**Input data:**
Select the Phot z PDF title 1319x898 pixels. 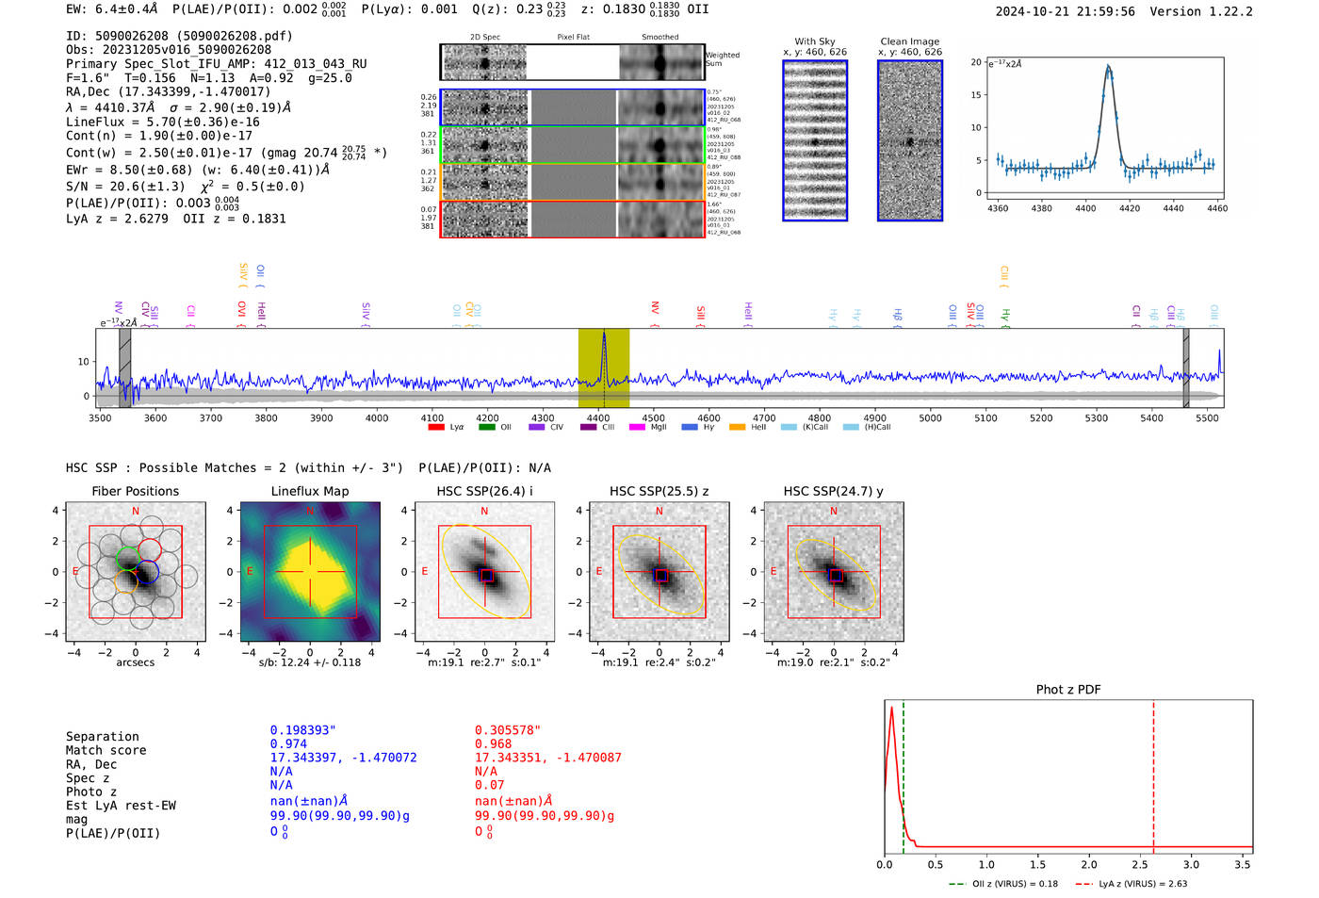pos(1068,690)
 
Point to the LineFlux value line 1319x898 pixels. pos(162,122)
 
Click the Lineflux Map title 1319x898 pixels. pos(310,491)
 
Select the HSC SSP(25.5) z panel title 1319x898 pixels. pos(659,491)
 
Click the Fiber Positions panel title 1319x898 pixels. pos(135,491)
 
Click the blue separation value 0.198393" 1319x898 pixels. pos(302,730)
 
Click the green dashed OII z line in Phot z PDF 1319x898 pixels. pos(903,773)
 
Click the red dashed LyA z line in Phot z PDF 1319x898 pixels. pos(1153,773)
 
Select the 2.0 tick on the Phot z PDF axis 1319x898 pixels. pos(1089,864)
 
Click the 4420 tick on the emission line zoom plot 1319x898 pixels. pos(1129,208)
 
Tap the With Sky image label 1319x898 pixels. pos(814,41)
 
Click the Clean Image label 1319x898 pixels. pos(909,41)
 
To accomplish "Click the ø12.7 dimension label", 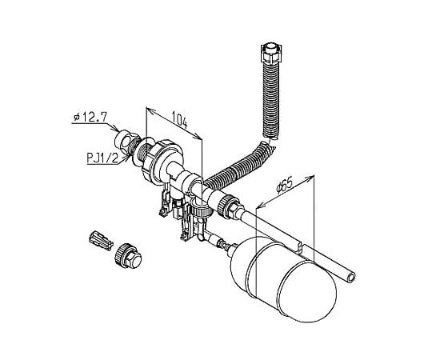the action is (x=90, y=118).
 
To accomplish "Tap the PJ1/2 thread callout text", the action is (x=102, y=158).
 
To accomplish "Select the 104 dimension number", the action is (x=180, y=120).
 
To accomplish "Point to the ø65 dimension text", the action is (x=284, y=186).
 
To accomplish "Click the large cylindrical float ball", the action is (x=284, y=278).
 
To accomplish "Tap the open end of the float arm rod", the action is (x=351, y=278).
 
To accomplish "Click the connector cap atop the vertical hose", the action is (x=272, y=52).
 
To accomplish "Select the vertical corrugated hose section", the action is (x=272, y=99).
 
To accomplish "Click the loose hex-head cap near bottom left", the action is (x=128, y=255).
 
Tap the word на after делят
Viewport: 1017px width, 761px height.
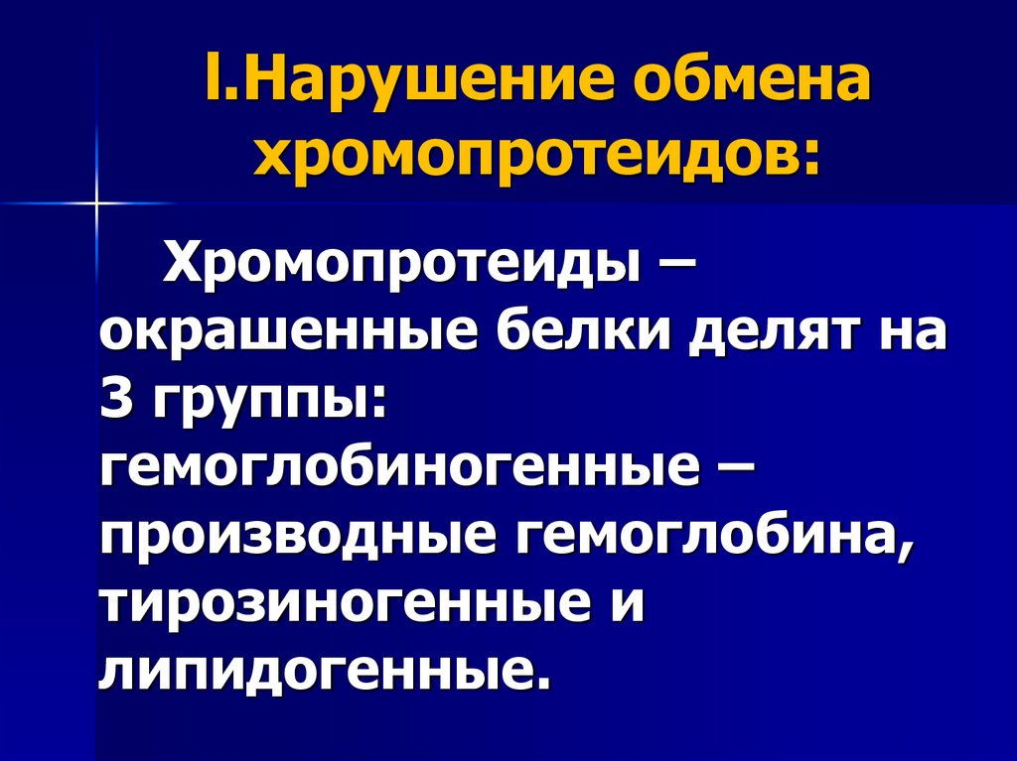coord(915,334)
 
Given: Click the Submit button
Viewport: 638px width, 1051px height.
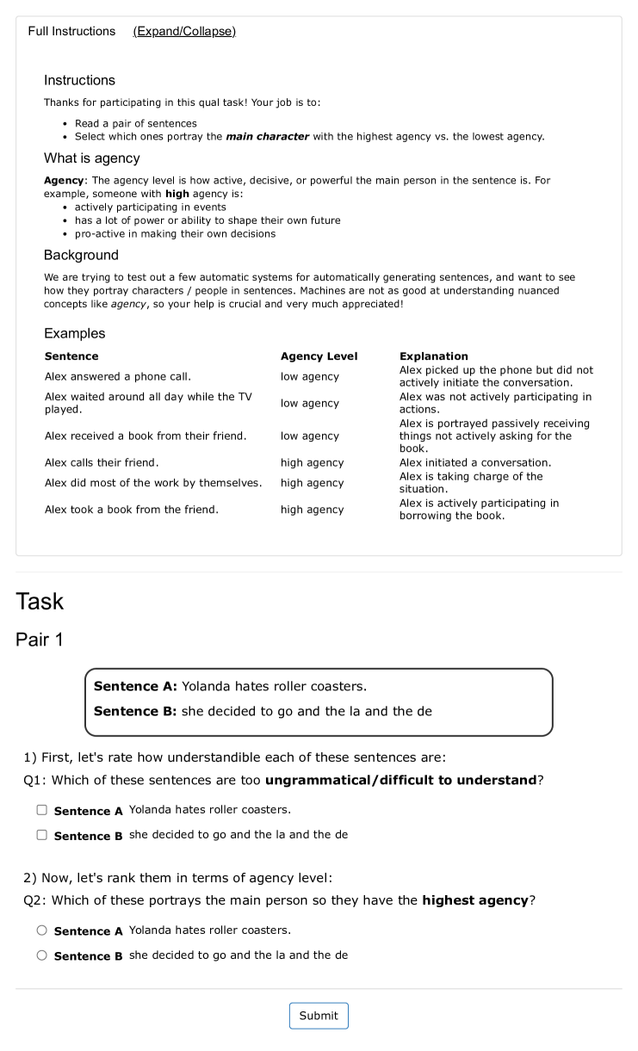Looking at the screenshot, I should coord(319,1016).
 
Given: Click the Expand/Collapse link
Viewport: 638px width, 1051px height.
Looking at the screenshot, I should coord(184,31).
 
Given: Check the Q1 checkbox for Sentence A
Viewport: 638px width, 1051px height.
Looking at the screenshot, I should coord(41,810).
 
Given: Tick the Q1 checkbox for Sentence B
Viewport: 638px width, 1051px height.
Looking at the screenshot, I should coord(41,835).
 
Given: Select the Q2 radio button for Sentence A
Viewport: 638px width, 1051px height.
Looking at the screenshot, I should coord(41,930).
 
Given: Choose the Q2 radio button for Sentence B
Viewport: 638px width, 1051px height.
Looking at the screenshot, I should coord(41,955).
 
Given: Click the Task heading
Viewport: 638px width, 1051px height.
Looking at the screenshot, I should coord(40,601).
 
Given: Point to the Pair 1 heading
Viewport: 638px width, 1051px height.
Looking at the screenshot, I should coord(39,640).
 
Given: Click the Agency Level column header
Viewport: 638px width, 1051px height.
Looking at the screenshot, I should coord(319,356).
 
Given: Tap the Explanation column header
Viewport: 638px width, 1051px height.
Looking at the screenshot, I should coord(434,356).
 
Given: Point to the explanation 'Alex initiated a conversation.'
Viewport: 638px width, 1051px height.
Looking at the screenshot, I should coord(475,463).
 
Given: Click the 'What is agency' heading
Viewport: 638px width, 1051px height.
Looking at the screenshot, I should coord(92,158).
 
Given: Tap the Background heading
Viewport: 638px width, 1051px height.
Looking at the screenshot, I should coord(81,255).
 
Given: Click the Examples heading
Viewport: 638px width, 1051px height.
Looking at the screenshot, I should coord(75,333).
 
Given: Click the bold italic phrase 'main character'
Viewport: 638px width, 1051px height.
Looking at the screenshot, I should coord(267,137).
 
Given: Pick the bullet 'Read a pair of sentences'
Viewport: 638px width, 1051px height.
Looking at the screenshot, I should coord(135,124).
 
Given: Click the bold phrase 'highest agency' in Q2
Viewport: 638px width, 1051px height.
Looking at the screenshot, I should coord(474,900).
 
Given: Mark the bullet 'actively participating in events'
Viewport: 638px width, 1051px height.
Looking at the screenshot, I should coord(151,207).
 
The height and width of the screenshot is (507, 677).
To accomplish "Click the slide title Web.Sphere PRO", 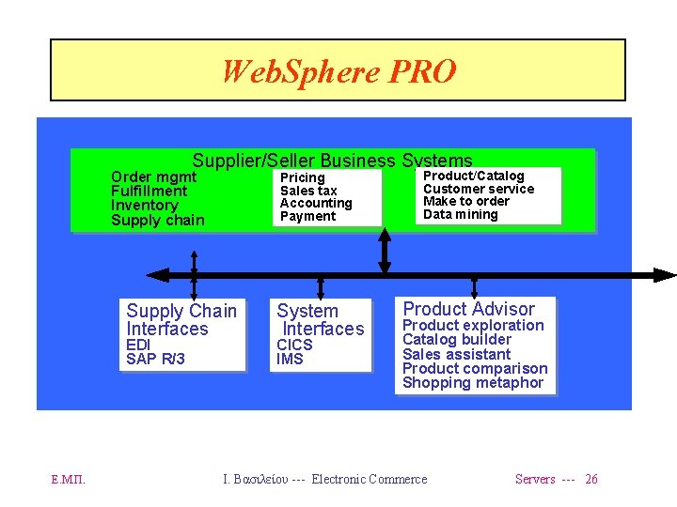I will click(338, 70).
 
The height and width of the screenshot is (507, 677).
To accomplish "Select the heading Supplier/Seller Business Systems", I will click(332, 161).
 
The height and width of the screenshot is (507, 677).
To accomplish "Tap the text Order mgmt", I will click(153, 177).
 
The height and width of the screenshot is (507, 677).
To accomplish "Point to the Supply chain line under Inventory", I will click(157, 221).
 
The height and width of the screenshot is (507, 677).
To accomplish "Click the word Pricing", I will click(302, 177).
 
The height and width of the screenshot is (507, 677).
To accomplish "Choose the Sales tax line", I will click(308, 191).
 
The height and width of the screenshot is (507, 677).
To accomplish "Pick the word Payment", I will click(307, 216).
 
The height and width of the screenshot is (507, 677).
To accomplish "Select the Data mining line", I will click(461, 214).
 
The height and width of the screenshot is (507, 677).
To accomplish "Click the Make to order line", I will click(466, 201).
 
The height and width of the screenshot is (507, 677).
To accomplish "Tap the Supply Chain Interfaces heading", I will click(181, 319).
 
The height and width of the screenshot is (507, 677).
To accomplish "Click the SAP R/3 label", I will click(155, 359).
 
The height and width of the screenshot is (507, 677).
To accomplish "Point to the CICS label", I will click(294, 345).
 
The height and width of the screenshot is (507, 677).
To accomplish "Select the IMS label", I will click(290, 359).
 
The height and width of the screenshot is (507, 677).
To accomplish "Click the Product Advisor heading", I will click(468, 309).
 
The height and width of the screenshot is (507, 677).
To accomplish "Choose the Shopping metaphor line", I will click(473, 382).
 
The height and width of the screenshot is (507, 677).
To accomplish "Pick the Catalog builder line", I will click(457, 339).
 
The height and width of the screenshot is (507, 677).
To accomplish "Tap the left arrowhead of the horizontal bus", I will click(157, 275).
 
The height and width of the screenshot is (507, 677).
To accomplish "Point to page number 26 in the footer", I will click(590, 479).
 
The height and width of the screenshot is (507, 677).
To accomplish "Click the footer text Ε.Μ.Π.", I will click(68, 479).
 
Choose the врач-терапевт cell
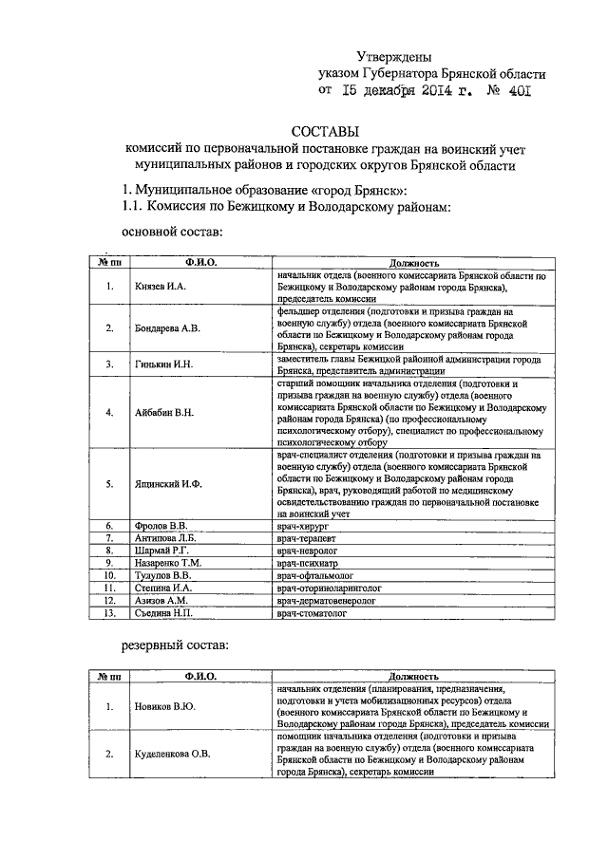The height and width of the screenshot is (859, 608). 309,537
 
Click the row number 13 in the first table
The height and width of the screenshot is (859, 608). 110,613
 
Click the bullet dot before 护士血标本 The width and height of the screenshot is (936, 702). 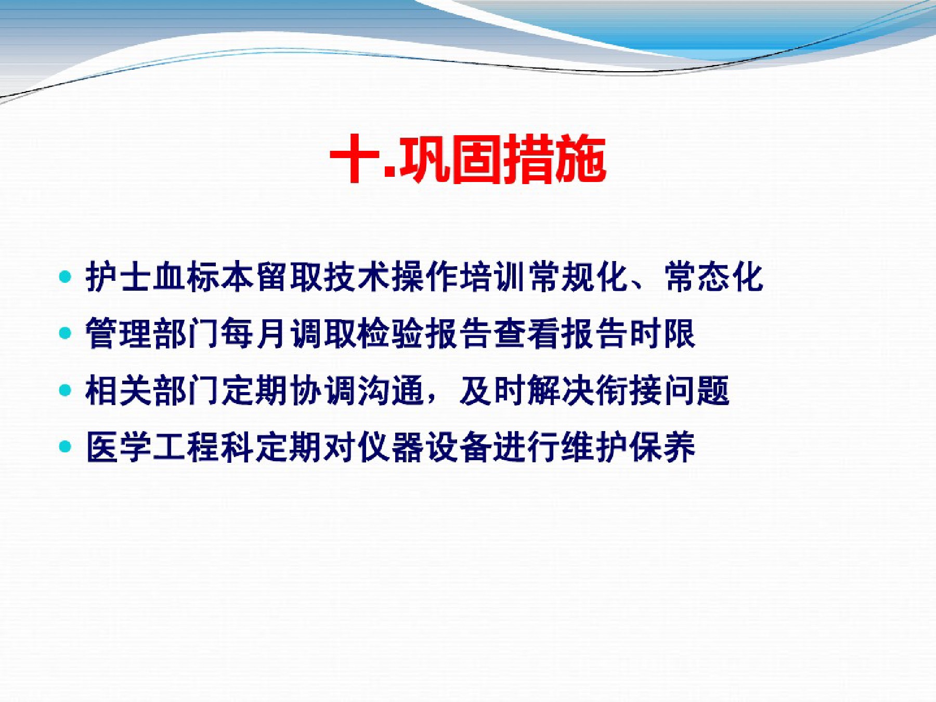[65, 277]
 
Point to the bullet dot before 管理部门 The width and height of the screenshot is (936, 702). [65, 333]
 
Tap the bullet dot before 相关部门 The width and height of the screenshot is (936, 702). [65, 391]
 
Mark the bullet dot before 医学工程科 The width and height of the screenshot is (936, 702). [65, 447]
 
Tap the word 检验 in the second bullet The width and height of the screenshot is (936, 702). [390, 333]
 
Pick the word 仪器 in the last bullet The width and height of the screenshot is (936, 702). [390, 447]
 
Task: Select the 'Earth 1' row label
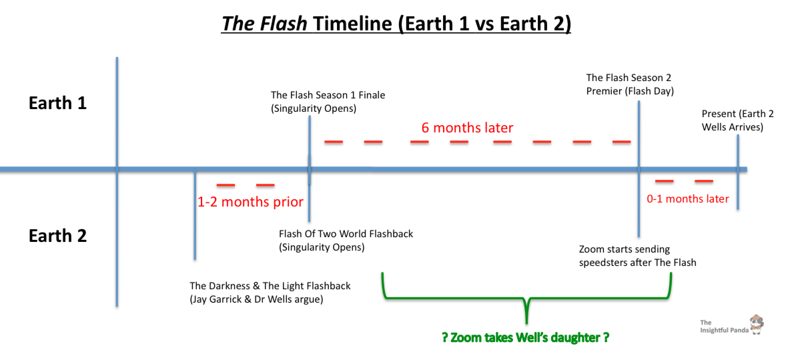point(58,103)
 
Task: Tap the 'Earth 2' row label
point(58,236)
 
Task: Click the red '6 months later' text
point(467,128)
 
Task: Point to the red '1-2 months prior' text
point(250,202)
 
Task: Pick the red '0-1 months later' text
point(688,199)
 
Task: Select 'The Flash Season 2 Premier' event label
point(630,84)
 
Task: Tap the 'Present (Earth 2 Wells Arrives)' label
point(737,120)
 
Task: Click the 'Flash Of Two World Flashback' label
point(346,240)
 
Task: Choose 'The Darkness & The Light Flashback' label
point(270,292)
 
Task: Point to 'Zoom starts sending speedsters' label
point(638,256)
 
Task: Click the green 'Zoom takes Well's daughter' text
point(525,337)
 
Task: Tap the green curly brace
point(526,298)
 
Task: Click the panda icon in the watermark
point(757,324)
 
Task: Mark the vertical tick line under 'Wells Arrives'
point(738,172)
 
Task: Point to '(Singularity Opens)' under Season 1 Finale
point(314,108)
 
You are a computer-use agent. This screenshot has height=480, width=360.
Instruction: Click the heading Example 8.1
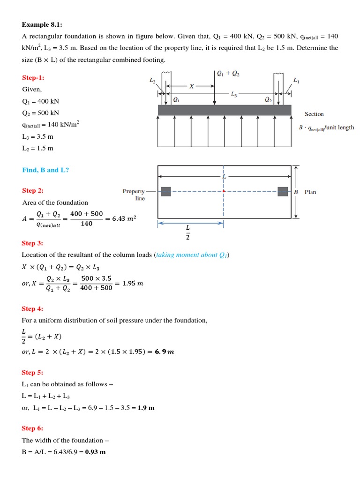(42, 24)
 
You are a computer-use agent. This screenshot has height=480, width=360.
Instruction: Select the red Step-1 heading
(33, 77)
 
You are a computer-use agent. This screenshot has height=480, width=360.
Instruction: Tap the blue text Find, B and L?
(45, 170)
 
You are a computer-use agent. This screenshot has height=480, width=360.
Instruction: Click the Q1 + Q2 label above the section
(228, 74)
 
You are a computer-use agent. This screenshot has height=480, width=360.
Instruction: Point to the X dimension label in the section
(191, 86)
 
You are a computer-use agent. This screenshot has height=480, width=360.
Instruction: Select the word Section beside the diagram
(314, 114)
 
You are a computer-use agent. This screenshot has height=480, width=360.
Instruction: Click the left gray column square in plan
(165, 191)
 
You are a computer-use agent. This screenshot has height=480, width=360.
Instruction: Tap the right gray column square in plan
(282, 191)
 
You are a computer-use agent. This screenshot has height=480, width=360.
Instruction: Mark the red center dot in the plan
(224, 191)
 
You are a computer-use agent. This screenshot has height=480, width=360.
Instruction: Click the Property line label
(134, 195)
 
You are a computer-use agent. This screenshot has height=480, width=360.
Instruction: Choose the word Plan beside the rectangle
(310, 192)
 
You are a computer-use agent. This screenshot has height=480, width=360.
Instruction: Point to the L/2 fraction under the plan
(188, 232)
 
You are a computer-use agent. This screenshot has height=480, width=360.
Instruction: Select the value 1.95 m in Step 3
(133, 283)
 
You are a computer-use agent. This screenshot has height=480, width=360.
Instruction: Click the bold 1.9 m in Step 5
(146, 408)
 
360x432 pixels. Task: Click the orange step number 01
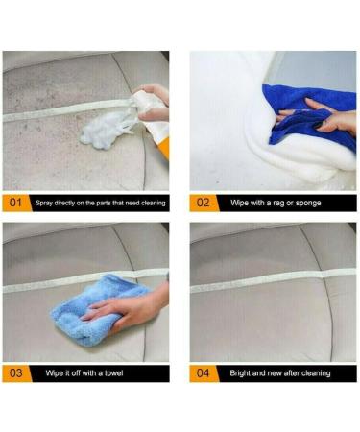15,204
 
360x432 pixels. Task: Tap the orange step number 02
203,204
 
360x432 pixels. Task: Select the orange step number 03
15,371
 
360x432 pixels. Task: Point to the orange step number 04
203,371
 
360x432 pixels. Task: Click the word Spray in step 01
45,204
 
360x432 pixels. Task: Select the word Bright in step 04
241,371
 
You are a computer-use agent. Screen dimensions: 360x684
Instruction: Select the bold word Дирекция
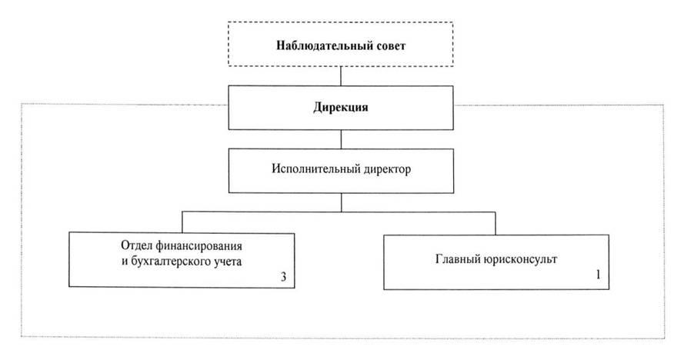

**Task to complete:** Copy the entries between the lines holding "Tap the word 检验" and "point(58,103)", inclusive, replacing "bullet" with "list item" and changing nothing else. Omit the pictures from your answer.

**Output:**
Tap the word 检验 in the second list item The width and height of the screenshot is (936, 702). [390, 333]
 
Pick the word 仪器 in the last list item The width and height of the screenshot is (936, 702). [390, 447]
 
Task: Select the 'Earth 1' row label
point(58,103)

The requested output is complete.